══ DOCUMENT TEXT

And when any of your files change from any shared machine, the changes are instantaneously replicated across all the shared devices. So what’s the secret sauce? Well the steadfast decision process to keep things simple for syncing and sharing the user files. See such an instance of decision making on this page.

On the other hand, a true backup solution, such as ZCB, exists to ensure that all your data gets backed up regularly and you can go back to any of the backed-up states of your machine when the sky comes crumbling down. This may sound similar, so let’s see why this goal is not achievable with Dropbox:

  1. Completeness: At a higher level, the data in your computer can be classified in following categories:
    1. User files: These are independent files like documents, presentations, spreadsheets which are created by users for their official or personal work.
    2. File system/Interlinked files: These can be your entire directory structure such as D:\, a particular special directory such as “My Documents” or a set of some files which are inter-linked – for e.g. a bunch of website files or a spreadsheet with embedded images or macros.
    3. Application data: The data created and used by your business applications such as SQL Server or Outlook. These can be databases, configuration files, temporary files, etc. and are generally created in the installation directory of these applications. Also these files are “open” when the application is running.
    4. Applications: Binaries and configuration files of applications which are installed such as Microsoft office and Adobe PDF suite.
    5. Operating system and system configuration: The installed operating system, its configuration (“System State” in Windows) and other system information such as partition table, etc.

    Now looking at the above, it is obvious that Dropbox can only be considered for data in the first and second categories. And even in second category, some special folders (e.g. C:\Program Files) can’t even be put inside your Dropbox folder. And those which can be, you are likely to have problems during restores. With many interlinked files, how are you going to find a logically consistent set of interlinked files as it existed at a particular historic point in time?

════

DIRECTIVE A: Arrange the rows from the line containing "The height and" through the end of the rows as a JSON list of strings, one string per line, with blank lines skipped. Leave the pictures out.

══ EXTRACTED RECORDS

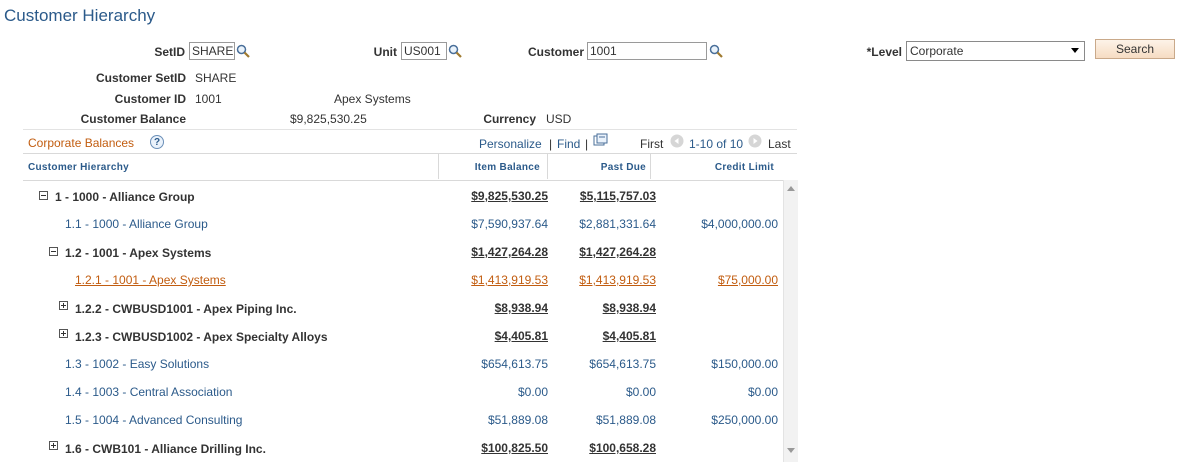 The image size is (1184, 470). What do you see at coordinates (716, 144) in the screenshot?
I see `row-range: 1-10 of 10` at bounding box center [716, 144].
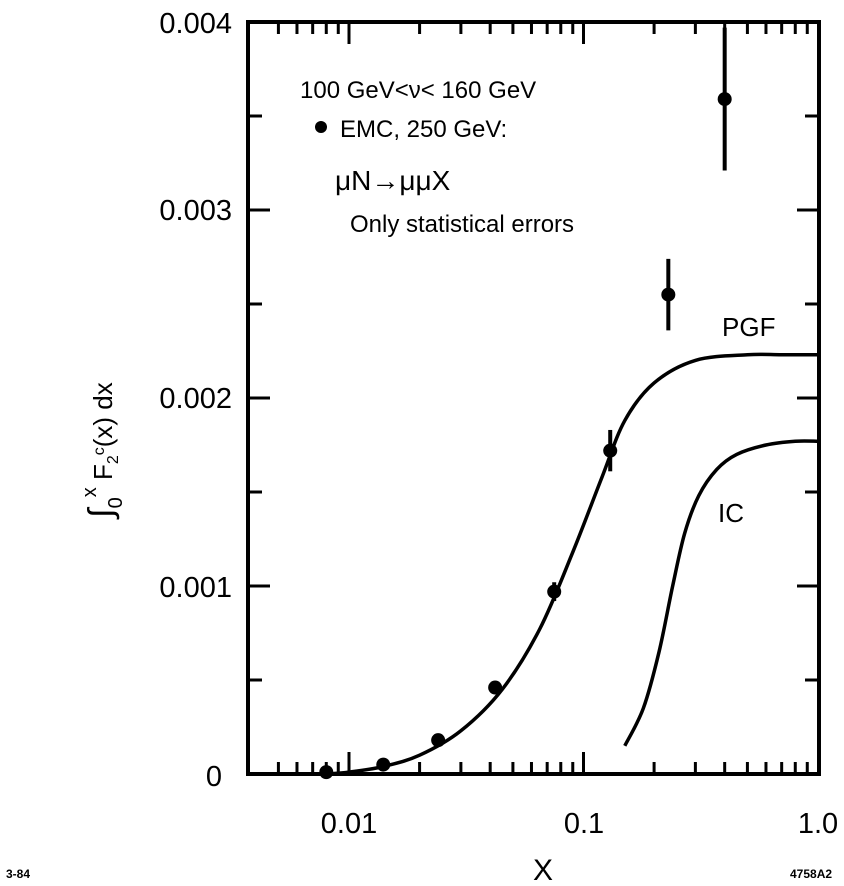 Image resolution: width=844 pixels, height=886 pixels. What do you see at coordinates (321, 127) in the screenshot?
I see `legend-marker-emc` at bounding box center [321, 127].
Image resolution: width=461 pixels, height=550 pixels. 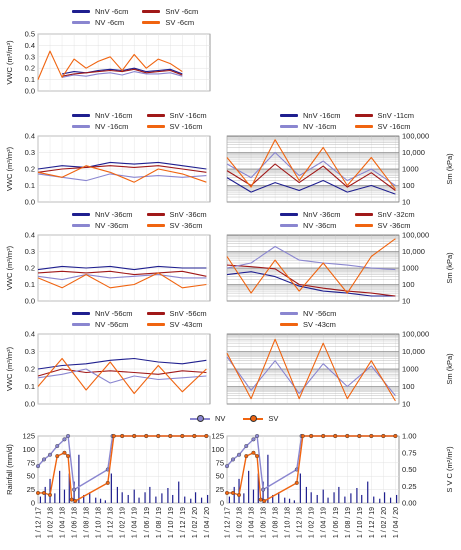 What do you see at coordinates (170, 12) in the screenshot?
I see `legend-item: SnV -6cm` at bounding box center [170, 12].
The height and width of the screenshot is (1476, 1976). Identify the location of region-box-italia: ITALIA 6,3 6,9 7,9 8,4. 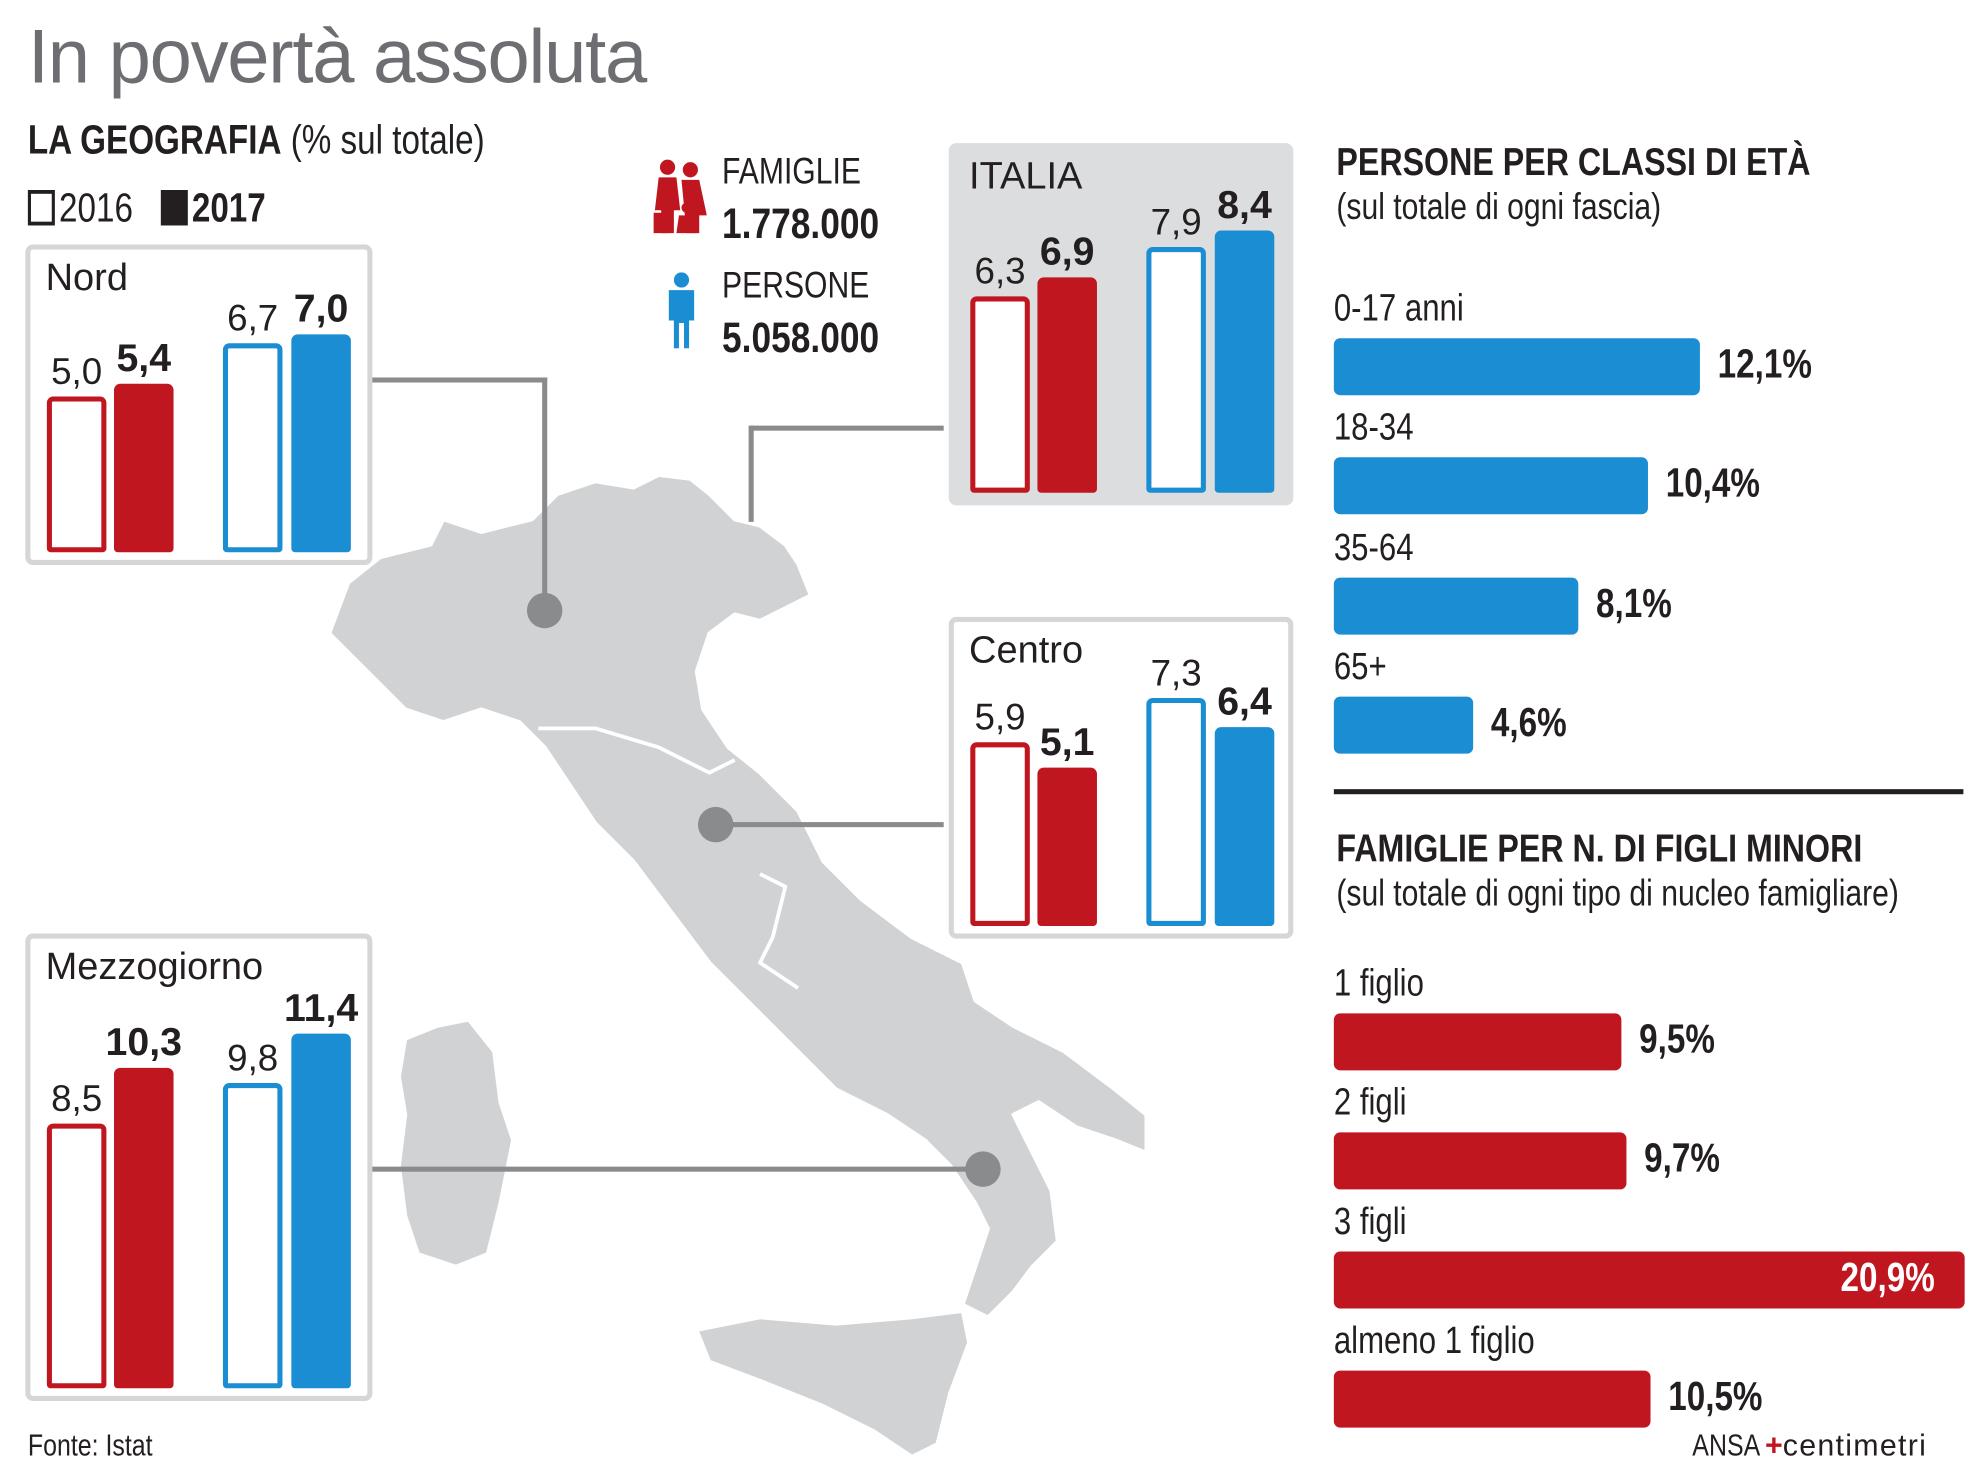
(1121, 324).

════

DIRECTIVE B: Return the passage about Dropbox and true backups word for word, in full.

EXPECTED ANSWER A:
[
  "The height and width of the screenshot is (1476, 1976). Identify the location of region-box-italia: ITALIA 6,3 6,9 7,9 8,4. ",
  "(1121, 324)."
]

EXPECTED ANSWER B:
And when any of your files change from any shared machine, the changes are instantaneously replicated across all the shared devices. So what’s the secret sauce? Well the steadfast decision process to keep things simple for syncing and sharing the user files. See such an instance of decision making on this page.

On the other hand, a true backup solution, such as ZCB, exists to ensure that all your data gets backed up regularly and you can go back to any of the backed-up states of your machine when the sky comes crumbling down. This may sound similar, so let’s see why this goal is not achievable with Dropbox:

  1. Completeness: At a higher level, the data in your computer can be classified in following categories:
    1. User files: These are independent files like documents, presentations, spreadsheets which are created by users for their official or personal work.
    2. File system/Interlinked files: These can be your entire directory structure such as D:\, a particular special directory such as “My Documents” or a set of some files which are inter-linked – for e.g. a bunch of website files or a spreadsheet with embedded images or macros.
    3. Application data: The data created and used by your business applications such as SQL Server or Outlook. These can be databases, configuration files, temporary files, etc. and are generally created in the installation directory of these applications. Also these files are “open” when the application is running.
    4. Applications: Binaries and configuration files of applications which are installed such as Microsoft office and Adobe PDF suite.
    5. Operating system and system configuration: The installed operating system, its configuration (“System State” in Windows) and other system information such as partition table, etc.

    Now looking at the above, it is obvious that Dropbox can only be considered for data in the first and second categories. And even in second category, some special folders (e.g. C:\Program Files) can’t even be put inside your Dropbox folder. And those which can be, you are likely to have problems during restores. With many interlinked files, how are you going to find a logically consistent set of interlinked files as it existed at a particular historic point in time?